### Given instruction 1
Decide whether each statement below agrees with the Scarlett 2i2 review that follows. Answer yes or no for each, and quote the deciding words from the review. (a) Ableton Live Lite as bundled is limited to 8 tracks. (b) The headphone output is located on the rear panel. (c) Auto Gain is triggered by holding both gain knobs for five seconds.
### Given instruction 2
Resume the Scarlett 2i2 review after its final sentence and carry it forward.

### Source excerpt
____________

The Focusrite Scarlett 2i2 4th Generation is the world's best-selling audio interface, and for good reason. The 4th Gen update brings meaningfully improved preamps, a new Auto Gain feature, and enhanced phantom power — while keeping the compact, bus-powered design that made the 2i2 the default recommendation for home studio setups.
What's New in the 4th Generation
Focusrite redesigned the preamps for the 4th Gen, marketing them as "Evolution" preamps. The measurable result: lower noise floor and improved dynamic range compared to 3rd Gen. The Auto Gain feature (hold both gain knobs for 10 seconds while speaking into your mic) automatically sets optimal gain — genuinely useful for beginners. The Air mode now has two settings: Air (adds presence/brightness) and Air + Harmonic Drive (adds subtle tube-like saturation). The combo XLR/TRS inputs accept both microphones and instruments without adapters.
Sound Quality
The 4th Gen preamps handle dynamic microphones well — driving a Shure SM7B without a preamp boost (the SM7B notoriously needs high gain) requires pushing the gain knob close to maximum, but noise remains acceptable. Condenser microphones (which need less gain) sound excellent. The converters (AD/DA) are genuinely good at this price point — the 2i2 sounds cleaner than many interfaces in the ¥15,000-20,000 range.
Latency with the bundled software runs around 3-6ms at 64 sample buffer on most modern systems. Direct monitoring (zero-latency through hardware) is available via the Mix knob on the front panel, blending input signal with DAW playback.
Build Quality and Design
The red aluminum enclosure is the same iconic design carried forward from earlier generations. The 2i2 feels solid — the gain knobs are smooth, the front-panel 48V phantom power button and Air button are clearly lit. Compact enough to sit on a desk with enough space behind a monitor. Lightweight for travel (350g). All connections are on the rear except headphone output on the front.
Software Bundle
Focusrite bundles Ableton Live Lite, Pro Tools Intro, and Plug-in Collective access (third-party plugin discounts). Ableton Live Lite is a capable starting DAW for beginners — 8 tracks, limited devices, but usable for recording and basic production. Pro Tools Intro is the industry-standard DAW with limitations (16 tracks, 3 plugins per track, no offline bounce). Focusrite Control 2 software handles routing and settings. The bundle value is genuine for beginners who don't own a DAW.
Ideal Use Cases
Home recording with one or two microphones simultaneously (podcasting, singer-songwriter, instrument recording). Streaming with a single microphone and headphone monitoring. The 2-in/2-out configuration covers the vast majority of home studio needs. If you need more than 2 simultaneous inputs (full band recording, multiple microphones), look at the Scarlett 4i4 or 18i8 instead.
Limitations
No MIDI I/O (use USB MIDI devices separately). The preamp gain range is sometimes criticized for being insufficient with very low-output dynamic microphones (SM7B, Shure SM7dB solves this). No standalone monitor management — you'll need a separate monitor controller if you want hardware volume control for studio monitors beyond the single output volume knob. The Scarlett Solo is cheaper (one preamp input, one instrument input) if you only need one microphone at a time.

____________

### Given data
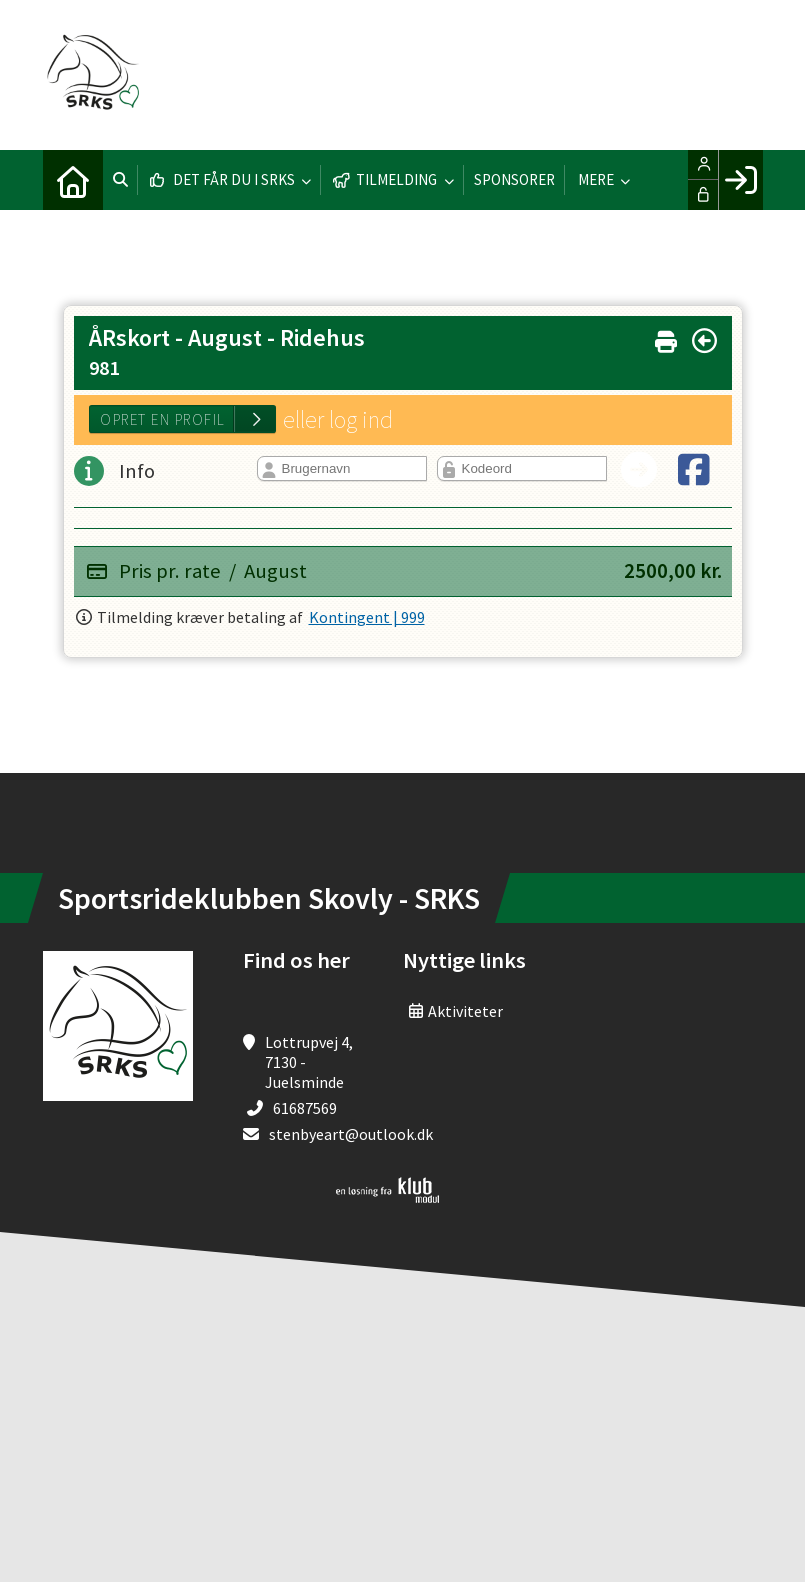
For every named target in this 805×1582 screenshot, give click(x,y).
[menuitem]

____________

### Exercise result 1
(a) Yes: "Ableton Live Lite is a capable starting DAW for beginners — 8 tracks, limited devices"
(b) No: "All connections are on the rear except headphone output on the front."
(c) No: "hold both gain knobs for 10 seconds while speaking into your mic"

### Exercise result 2
Verdict
The Focusrite Scarlett 2i2 4th Generation remains the correct default recommendation for home recording beginners. The 4th Gen improvements are meaningful — better preamps, Auto Gain, improved Air mode — while the price remains accessible. At ¥24,200, it offers genuine professional recording capability. Buy the 2i2 unless you specifically need more than 2 inputs or have identified a reason to look elsewhere.
Frequently Asked Questions
Does the Scarlett 2i2 need drivers?
On macOS, the Scarlett 2i2 is class-compliant (no drivers required) — plug in via USB-C and it works immediately. On Windows, Focusrite recommends installing Focusrite Control 2 software which includes ASIO drivers for low-latency performance. Without ASIO on Windows, you'll get higher latency using the generic Windows audio driver. Download the software from Focusrite's website after purchase.
Can the Scarlett 2i2 power a Shure SM7B?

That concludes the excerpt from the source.